The figureheads of an entire subgenre of modern rock music, My Bloody Valentine is the only band in history to make a career out of not releasing a record.
Following the likes of Glenn Branca, Band of Susans, The Jesus and Mary Chain, Phil Specter, and Alan Moulder, as well as the core sound associated with Alan McGee’s Creation Records, My Bloody Valentine became a genre unto themselves with their second full-length record. Released on November 4th, 1991, Loveless was Kevin Shields’ self-proclaimed masterpiece and few have disagreed with that designation. Its sultry vocals buried in layers of guitars launched a thousand imitators as it became one of the most influential records of the 1990s.
After Loveless came out, The Stone Roses waited five years to release a great follow-up record and everyone hated it. The Britpop of the era hadn’t been much for following-up on its initial brilliance. As of last night, My Bloody Valentine has finally tried. They’ve delayed this record so many times that most of us doubted it would ever happen, yet according to the server load on their website last night, they found what the world was waiting for.
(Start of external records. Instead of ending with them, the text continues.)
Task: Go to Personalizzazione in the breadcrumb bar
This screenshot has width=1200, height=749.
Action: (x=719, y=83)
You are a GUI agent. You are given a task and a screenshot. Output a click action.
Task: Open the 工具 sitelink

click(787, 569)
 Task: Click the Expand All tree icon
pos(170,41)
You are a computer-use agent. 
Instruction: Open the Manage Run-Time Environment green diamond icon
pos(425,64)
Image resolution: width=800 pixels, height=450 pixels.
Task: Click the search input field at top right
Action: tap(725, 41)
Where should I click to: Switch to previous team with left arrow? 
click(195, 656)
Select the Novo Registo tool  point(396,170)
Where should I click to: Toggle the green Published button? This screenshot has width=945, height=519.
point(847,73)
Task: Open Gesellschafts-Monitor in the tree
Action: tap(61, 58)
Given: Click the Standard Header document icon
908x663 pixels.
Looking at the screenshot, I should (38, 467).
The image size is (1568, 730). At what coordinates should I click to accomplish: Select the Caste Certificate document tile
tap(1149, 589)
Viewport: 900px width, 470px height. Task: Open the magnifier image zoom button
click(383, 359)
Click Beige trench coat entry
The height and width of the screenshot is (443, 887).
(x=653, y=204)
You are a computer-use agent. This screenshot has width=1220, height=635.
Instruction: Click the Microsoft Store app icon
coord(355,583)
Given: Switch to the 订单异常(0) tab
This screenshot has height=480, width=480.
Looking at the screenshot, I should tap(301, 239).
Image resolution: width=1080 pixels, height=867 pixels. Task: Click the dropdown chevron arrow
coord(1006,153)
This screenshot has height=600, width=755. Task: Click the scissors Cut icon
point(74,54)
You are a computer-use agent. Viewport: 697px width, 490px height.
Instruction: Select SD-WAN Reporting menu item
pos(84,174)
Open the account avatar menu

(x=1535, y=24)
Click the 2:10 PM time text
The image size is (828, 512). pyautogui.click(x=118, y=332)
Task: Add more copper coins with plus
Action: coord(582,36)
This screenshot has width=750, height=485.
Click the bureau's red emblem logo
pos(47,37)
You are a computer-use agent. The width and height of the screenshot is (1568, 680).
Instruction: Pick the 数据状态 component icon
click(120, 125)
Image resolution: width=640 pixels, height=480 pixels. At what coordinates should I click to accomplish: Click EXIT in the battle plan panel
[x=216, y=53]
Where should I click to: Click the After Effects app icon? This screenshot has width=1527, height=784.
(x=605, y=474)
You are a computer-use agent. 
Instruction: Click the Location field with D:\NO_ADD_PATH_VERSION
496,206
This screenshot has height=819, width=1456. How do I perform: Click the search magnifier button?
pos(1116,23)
It’s difficult to say what any of us expected from a follow-up, but wearing out the Reload button on our web browsers probably wasn’t one of them. Regardless, mbv is apt. It’s noisy and beautiful in the way that all of their records are, and in that way that only they can seem to do.
It’s also still sinking in. Upon a day or so of listening, I can definitely say that I like it. I’m glad it’s here. It seems choppier and less seductive than Loveless, perhaps less love than Loveless. It’s thornier, worn down, weary, and gives less of a fuck. One thing’s still for damn sure: No one does this sound better than My Bloody Valentine.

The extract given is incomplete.